SET TASK 1.
According to the article on Hammer House of Mystery and Suspense, what name does the series go by in the United States?

QUOTED PASSAGE.
************

Hammer House of Mystery and Suspense is a short-lived (one season) anthology television series produced in Britain in 1984/85 by Hammer Film Productions. Though similar in format to the 1980 series Hammer House of Horror, the Mystery and Suspense series had feature-length episodes, usually running around 70 minutes without commercials.

The series was a co-production by Hammer Film Productions with 20th Century Fox Television (as was the 1968 anthology series Journey to the Unknown), and is known in the United States as Fox Mystery Theater. It was first aired in the UK by ITV in 1984, though it was shown in different timeslots (and a different running order) throughout the various ITV regions.

Episodes

Two of the episodes, "A Distant Scream" and "In Possession", were remakes of stories that had been made for the fourth season of the BBC anthology series Out of the Unknown, originally titled "The Last Witness" and "The Uninvited". The master videotapes for both of the original teleplays were wiped by the corporation during the 1970s and no copies are known to exist, leaving only still photographs, a short video clip of "The Last Witness" and a complete audio recording of "The Uninvited" surviving. "A Distant Scream" and "In Possession" are effectively the only way these two stories can be viewed in a full audio-visual format.

************

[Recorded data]
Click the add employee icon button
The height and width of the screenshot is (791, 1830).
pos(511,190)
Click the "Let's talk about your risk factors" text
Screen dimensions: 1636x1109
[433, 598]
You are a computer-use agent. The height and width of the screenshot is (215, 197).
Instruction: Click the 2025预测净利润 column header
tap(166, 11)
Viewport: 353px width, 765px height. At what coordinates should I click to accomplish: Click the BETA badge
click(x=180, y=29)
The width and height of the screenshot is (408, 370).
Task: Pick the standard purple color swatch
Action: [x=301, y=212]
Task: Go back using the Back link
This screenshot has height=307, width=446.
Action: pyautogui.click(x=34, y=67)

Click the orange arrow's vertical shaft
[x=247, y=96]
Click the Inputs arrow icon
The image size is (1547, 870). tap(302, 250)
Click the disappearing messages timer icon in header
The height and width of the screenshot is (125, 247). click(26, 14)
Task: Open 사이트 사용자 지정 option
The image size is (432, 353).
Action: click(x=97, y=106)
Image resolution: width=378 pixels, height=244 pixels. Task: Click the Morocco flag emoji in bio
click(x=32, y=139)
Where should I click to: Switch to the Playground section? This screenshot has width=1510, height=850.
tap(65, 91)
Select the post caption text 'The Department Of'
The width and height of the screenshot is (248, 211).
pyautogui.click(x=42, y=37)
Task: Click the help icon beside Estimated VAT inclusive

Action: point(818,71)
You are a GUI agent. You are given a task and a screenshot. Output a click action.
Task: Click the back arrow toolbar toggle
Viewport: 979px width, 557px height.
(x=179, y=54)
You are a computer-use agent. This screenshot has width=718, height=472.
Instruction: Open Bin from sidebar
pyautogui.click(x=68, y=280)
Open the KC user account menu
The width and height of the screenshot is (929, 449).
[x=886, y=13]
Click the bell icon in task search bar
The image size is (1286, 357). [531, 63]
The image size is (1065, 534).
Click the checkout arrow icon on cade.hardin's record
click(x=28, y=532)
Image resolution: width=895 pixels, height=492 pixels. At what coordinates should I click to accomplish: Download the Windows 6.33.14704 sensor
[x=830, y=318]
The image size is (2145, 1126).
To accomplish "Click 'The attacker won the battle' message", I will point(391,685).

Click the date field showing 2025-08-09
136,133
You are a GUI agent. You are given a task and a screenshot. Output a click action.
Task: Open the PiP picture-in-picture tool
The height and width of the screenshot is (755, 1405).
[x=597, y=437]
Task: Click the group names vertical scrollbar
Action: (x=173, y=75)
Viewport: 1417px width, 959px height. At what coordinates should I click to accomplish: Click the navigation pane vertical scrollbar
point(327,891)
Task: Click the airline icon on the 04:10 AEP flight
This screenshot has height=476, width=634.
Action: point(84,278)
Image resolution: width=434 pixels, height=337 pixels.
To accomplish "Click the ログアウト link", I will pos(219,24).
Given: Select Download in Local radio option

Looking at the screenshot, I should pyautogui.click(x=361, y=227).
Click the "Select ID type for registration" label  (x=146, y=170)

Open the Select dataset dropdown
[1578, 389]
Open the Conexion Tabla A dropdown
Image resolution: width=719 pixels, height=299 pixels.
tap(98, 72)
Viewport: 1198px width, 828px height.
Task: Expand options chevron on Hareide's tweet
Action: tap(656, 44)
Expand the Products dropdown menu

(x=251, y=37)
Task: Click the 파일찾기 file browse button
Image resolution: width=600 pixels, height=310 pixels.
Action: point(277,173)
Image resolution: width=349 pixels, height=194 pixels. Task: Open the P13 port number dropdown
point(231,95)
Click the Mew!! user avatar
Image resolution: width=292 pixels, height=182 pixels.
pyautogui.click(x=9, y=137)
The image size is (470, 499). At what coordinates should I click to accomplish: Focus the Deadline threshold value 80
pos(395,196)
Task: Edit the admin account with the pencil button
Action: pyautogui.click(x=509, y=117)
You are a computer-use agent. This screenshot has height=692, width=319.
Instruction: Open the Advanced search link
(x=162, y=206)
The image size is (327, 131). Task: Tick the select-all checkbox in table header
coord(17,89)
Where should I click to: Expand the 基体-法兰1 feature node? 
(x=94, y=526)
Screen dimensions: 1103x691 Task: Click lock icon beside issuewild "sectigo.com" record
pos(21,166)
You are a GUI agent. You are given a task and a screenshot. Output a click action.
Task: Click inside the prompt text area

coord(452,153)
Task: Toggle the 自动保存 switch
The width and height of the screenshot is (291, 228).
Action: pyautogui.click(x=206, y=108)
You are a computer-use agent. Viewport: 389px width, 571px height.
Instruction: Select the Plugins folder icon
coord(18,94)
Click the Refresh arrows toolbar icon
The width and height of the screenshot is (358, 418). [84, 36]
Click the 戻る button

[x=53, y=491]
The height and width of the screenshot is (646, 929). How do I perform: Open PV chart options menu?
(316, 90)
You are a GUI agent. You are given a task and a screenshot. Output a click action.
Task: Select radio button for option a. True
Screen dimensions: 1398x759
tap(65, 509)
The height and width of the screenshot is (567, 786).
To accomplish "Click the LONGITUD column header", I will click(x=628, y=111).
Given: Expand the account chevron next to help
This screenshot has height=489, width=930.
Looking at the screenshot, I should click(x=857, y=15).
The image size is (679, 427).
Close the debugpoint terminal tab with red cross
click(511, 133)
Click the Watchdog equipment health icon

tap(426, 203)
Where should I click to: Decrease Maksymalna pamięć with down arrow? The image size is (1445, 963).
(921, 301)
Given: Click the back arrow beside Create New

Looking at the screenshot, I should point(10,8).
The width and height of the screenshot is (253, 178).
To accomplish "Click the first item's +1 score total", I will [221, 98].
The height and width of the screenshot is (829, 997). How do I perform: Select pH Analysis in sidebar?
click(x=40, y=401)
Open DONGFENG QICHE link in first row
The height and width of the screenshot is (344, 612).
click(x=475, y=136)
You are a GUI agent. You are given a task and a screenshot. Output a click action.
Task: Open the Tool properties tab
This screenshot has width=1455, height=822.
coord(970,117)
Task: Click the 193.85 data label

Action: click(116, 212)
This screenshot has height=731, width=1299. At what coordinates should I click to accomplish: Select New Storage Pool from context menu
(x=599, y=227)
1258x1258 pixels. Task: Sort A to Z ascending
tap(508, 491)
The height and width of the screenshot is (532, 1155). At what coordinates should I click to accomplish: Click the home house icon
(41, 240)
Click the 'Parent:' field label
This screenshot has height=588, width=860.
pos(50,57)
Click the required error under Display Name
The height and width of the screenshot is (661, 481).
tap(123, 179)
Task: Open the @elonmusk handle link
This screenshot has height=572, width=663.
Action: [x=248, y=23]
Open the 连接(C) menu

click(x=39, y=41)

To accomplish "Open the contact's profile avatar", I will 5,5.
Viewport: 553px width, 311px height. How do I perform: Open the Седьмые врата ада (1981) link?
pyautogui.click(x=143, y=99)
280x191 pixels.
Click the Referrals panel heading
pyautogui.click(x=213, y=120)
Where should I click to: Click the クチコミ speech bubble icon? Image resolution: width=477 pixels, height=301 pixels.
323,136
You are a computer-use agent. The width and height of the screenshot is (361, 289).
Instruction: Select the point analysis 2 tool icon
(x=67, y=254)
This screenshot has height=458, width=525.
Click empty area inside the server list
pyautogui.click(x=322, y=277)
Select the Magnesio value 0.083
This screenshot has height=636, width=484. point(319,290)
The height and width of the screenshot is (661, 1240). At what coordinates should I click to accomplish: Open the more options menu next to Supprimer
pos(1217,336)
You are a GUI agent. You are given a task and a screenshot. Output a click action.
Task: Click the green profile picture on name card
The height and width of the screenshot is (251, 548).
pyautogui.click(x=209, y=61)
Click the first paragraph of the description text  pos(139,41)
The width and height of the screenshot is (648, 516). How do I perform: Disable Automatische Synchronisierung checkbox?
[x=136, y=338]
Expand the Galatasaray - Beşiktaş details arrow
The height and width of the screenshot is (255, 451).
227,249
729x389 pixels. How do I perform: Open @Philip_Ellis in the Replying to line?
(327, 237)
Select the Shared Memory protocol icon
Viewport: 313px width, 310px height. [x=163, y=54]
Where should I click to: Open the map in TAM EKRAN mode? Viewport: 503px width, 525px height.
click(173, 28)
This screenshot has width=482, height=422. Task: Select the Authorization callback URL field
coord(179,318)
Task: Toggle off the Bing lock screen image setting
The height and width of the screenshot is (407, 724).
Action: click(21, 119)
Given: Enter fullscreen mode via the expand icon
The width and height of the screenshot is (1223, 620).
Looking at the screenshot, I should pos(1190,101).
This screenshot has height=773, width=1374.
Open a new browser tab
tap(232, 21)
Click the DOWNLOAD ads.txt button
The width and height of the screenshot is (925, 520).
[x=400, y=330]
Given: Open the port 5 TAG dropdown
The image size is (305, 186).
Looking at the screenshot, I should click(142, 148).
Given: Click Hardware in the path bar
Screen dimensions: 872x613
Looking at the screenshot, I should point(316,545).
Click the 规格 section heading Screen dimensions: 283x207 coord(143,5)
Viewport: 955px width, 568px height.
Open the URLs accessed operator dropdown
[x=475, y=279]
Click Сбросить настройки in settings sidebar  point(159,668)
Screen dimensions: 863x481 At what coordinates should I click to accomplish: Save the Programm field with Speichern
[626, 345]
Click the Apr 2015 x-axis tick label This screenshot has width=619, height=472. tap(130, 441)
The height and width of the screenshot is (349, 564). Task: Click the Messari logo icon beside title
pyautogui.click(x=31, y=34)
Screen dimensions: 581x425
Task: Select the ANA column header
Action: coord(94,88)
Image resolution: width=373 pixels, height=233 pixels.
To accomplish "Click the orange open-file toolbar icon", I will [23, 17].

************

SET TASK 2.
Write out the records again from the line with "Click the Apr" up to and including the last line of the records, changing "x-axis" to "horizontal axis" and leaving everything else unchanged.

FULL OUTPUT 1.
Fox Mystery Theater.

FULL OUTPUT 2.
Click the Apr 2015 horizontal axis tick label This screenshot has width=619, height=472. tap(130, 441)
The height and width of the screenshot is (349, 564). Task: Click the Messari logo icon beside title
pyautogui.click(x=31, y=34)
Screen dimensions: 581x425
Task: Select the ANA column header
Action: coord(94,88)
Image resolution: width=373 pixels, height=233 pixels.
To accomplish "Click the orange open-file toolbar icon", I will [23, 17].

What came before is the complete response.